● **DATASET ROWS**
# # # # # # #

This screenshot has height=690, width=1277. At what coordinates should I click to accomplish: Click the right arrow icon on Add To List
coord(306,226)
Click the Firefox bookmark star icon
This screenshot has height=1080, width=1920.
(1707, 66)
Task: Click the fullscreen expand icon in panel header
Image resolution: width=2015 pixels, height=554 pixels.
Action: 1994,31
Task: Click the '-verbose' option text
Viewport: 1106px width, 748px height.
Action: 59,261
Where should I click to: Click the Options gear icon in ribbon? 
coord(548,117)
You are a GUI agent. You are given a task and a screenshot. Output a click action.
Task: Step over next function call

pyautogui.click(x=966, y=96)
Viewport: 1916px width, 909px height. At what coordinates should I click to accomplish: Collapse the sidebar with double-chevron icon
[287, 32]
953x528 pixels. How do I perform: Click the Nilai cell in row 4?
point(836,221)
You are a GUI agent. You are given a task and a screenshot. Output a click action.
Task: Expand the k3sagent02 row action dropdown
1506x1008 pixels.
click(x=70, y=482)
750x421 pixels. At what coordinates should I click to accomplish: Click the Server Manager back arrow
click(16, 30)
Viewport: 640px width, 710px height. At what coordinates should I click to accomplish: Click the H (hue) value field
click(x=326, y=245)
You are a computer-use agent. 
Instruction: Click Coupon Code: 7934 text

# # # # # # #

Print all of the records above word for word, keeping every line unchanged and in its original order.

● **WRITTEN SOLUTION**
This screenshot has height=690, width=1277. At what coordinates should I click to accomplish: Click the right arrow icon on Add To List
coord(306,226)
Click the Firefox bookmark star icon
This screenshot has height=1080, width=1920.
(1707, 66)
Task: Click the fullscreen expand icon in panel header
Image resolution: width=2015 pixels, height=554 pixels.
Action: 1994,31
Task: Click the '-verbose' option text
Viewport: 1106px width, 748px height.
Action: 59,261
Where should I click to: Click the Options gear icon in ribbon? 
coord(548,117)
You are a GUI agent. You are given a task and a screenshot. Output a click action.
Task: Step over next function call

pyautogui.click(x=966, y=96)
Viewport: 1916px width, 909px height. At what coordinates should I click to accomplish: Collapse the sidebar with double-chevron icon
[287, 32]
953x528 pixels. How do I perform: Click the Nilai cell in row 4?
point(836,221)
You are a GUI agent. You are given a task and a screenshot. Output a click action.
Task: Expand the k3sagent02 row action dropdown
1506x1008 pixels.
click(x=70, y=482)
750x421 pixels. At what coordinates should I click to accomplish: Click the Server Manager back arrow
click(16, 30)
Viewport: 640px width, 710px height. At what coordinates should I click to accomplish: Click the H (hue) value field
click(x=326, y=245)
You are a computer-use agent. 
Instruction: Click Coupon Code: 7934 text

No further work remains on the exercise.